Les députés de l’opposition accentuent la pression sur le régime et sur les députés qui le soutiennent. Les parlementaires élus sous les couleurs du Miaraka amin’i Prezidà Rajoelina (Mapar) et celle du Tiako i Madagasikara (TIM) ont déposé des requêtes aux fins de déchéance de plusieurs députés à la Haute  cour constitutionnelle (HCC) mardi  à la mi-journée.

Quatorze députés issus du Mapar, selon les initiateurs de la requête, (treize selon la liste publiée par la HCC), et  deux issus du Tim sont visés par la procédure. Il s’agit, entre autres, de Kathy, de Vololona Raherisoa, de Jean Nicolas Randrianasolo, de Nasser Ahmed, de Razahatondraha ou encore d’Abel Razafimahatratra. Pour le Tim, il s’agit de Benjamin Andriamitantsoa et de Guillaume Marie Ubald Ravahimanana.

A entendre les députés de l’opposition, il s’agit d’une première vague de requêtes individuelles  « mais il y en aura d’autres », selon Lalao Rahantanirina. Le temps de « rassembler des preuves », précise Naivo Raholdina.

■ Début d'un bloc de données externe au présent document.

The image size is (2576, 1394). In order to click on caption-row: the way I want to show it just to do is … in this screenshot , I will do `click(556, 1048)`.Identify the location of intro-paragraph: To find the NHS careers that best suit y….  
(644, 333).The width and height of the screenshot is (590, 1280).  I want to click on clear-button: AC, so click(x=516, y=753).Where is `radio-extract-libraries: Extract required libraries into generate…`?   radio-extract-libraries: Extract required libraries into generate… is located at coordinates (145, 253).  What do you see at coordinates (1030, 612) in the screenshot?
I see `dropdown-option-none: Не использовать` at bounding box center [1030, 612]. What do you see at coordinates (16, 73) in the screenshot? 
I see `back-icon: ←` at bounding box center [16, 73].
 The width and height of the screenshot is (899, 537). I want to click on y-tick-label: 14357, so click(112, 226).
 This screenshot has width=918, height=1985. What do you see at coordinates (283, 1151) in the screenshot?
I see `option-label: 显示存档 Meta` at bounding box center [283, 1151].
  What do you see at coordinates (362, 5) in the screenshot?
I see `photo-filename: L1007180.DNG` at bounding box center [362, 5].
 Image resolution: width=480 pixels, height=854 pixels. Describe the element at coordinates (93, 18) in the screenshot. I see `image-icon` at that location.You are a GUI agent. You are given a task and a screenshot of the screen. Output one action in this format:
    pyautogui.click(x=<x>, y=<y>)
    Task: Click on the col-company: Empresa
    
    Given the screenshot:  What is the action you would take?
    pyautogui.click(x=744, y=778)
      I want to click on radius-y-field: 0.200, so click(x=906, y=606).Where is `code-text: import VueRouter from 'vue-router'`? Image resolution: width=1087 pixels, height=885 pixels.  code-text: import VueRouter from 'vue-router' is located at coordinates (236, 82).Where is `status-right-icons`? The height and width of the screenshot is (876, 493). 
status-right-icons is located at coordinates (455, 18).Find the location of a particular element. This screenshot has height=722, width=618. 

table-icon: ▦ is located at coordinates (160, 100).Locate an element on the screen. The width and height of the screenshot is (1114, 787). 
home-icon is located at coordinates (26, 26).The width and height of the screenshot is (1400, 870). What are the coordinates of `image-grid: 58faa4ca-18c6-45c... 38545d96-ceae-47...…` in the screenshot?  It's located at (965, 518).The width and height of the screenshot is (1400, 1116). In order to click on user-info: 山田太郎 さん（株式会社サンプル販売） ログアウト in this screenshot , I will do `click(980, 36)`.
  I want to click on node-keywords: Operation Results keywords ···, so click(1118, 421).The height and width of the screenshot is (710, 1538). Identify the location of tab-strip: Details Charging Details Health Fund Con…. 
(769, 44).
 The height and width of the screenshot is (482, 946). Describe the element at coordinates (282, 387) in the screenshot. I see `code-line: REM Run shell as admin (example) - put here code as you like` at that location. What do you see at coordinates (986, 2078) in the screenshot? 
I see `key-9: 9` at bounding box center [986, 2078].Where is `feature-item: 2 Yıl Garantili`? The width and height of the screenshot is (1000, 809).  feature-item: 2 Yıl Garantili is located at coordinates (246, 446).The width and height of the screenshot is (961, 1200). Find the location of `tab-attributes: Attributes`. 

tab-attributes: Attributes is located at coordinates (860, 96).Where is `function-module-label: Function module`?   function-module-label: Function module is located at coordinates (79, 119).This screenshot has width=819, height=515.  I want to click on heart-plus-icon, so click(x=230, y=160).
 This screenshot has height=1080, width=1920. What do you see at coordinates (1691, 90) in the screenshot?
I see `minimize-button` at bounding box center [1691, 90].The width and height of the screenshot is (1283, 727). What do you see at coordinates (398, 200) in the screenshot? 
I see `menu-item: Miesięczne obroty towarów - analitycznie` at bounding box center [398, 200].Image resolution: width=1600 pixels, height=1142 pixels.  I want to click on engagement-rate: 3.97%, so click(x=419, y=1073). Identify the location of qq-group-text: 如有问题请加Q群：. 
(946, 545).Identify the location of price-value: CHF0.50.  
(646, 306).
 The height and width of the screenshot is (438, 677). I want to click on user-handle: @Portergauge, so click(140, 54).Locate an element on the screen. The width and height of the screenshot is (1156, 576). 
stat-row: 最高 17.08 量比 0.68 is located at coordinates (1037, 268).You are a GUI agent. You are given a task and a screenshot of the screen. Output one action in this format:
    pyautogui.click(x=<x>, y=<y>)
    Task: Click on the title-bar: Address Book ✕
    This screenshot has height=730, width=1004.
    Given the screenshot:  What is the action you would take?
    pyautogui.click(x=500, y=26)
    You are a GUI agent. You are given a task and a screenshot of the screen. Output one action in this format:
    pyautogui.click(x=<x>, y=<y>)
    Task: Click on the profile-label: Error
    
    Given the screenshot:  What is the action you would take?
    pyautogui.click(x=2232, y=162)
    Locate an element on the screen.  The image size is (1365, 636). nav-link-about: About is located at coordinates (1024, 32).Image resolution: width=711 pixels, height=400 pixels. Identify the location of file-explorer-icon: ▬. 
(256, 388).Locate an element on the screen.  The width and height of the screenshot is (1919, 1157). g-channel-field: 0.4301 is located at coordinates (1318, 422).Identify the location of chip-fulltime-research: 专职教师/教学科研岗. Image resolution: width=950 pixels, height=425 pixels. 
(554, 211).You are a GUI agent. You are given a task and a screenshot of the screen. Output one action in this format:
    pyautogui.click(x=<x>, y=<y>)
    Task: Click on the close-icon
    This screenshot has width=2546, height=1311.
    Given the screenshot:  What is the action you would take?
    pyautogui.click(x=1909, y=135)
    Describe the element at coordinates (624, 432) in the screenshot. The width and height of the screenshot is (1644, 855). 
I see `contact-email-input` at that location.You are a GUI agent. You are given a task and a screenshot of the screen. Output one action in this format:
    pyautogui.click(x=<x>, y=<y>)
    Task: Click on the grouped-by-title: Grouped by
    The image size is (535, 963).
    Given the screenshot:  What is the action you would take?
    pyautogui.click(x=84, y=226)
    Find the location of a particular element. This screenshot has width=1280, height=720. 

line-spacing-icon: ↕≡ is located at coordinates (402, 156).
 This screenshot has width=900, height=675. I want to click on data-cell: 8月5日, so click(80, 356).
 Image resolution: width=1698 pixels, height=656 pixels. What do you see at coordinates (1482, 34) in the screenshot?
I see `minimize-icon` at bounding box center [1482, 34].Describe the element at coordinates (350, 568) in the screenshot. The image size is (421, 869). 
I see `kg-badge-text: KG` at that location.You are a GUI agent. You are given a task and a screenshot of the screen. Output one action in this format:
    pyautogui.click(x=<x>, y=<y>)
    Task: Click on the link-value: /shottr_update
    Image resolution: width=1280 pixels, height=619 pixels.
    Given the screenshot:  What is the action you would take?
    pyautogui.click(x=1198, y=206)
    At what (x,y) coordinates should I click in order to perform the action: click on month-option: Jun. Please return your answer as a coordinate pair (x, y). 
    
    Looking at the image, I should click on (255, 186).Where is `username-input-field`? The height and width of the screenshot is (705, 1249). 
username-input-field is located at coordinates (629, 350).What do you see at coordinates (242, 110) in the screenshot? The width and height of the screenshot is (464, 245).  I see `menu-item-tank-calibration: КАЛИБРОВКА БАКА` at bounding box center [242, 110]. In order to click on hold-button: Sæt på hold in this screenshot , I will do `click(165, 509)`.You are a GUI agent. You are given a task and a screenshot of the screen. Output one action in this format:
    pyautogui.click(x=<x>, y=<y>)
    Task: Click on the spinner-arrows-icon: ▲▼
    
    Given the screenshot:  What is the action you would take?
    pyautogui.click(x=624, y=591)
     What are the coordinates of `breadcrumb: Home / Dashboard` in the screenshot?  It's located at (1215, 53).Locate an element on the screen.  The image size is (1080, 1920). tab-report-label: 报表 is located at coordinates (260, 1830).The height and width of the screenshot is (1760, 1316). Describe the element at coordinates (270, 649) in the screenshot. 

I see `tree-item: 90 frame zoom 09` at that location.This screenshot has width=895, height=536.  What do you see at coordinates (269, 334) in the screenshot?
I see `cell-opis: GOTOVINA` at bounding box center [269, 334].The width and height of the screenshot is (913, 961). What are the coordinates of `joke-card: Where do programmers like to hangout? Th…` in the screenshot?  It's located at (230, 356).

Jean Brunelle Razafintsiandraofa, président du groupe parlementaire Mapar indique que la démarche « n’a rien à voir avec la nomination du Premier ministre. « L’initiative est partie à la suite de la décision de la HCC qui tente de mettre tout le monde sur les rails de la légalité », explique-t-il. « Désormais, il faut que tout le monde respecte la loi (…) L’impunité ne nous mène nulle part et sème le discorde dans la société. Il faut que tout cela cesse », argue le commissaire de police.

Bataille électorale

Dans sa décision du 25 mai, la HCC s’est dédit concernant l’interprétation du principe du mandat impératif édicté dans l’article 72  de la Constitution. Le Mapar et le Tim se sont cassés les dents lorsqu’ils avaient demandé la déchéance de certains élus sous leur bannière lors des législatives de 2013.

Le Mapar était le premier concerné avec la dissidence de certains parlementaires qui avaient formé les groupes parlementaires Mapar II et III, en faveur du régime. Le Tim et le Malagasy miara-miainga (MMM) ne sont pas non plus épargné par le nomadisme politique de certains élus, basculant le rapport des forces à l’Assemblée nationale.

Les requêtes aux fins de déchéance déposées à l’encontre de certains députés risquent de peser dans la balance dans le bras de fer entre l’opposition et le pouvoir. Pour l’instant, le coup est psychologique autour de cette notion « majorité », au-delà d’un règlement de compte politique. La surenchère tourne autour du clan qui dispose de la majorité à la chambre basse, habilitée à désigner le Premier ministre, même si la démarche est en retard par rapport au calendrier fixé par la HCC.

Mais les conséquences des requêtes pourraient être beaucoup plus profondes. Il s’agit, entre autres, de la possibilité de disposer du plus grands nombre d’élus en vue de la batailles électorale, pour la présidentielle, mais également pour les législatives. La HCC avait laissé entendre la possibilité de la tenue des législatives durant le premier trimestre de l’année 2019 dans l’un de ses avis.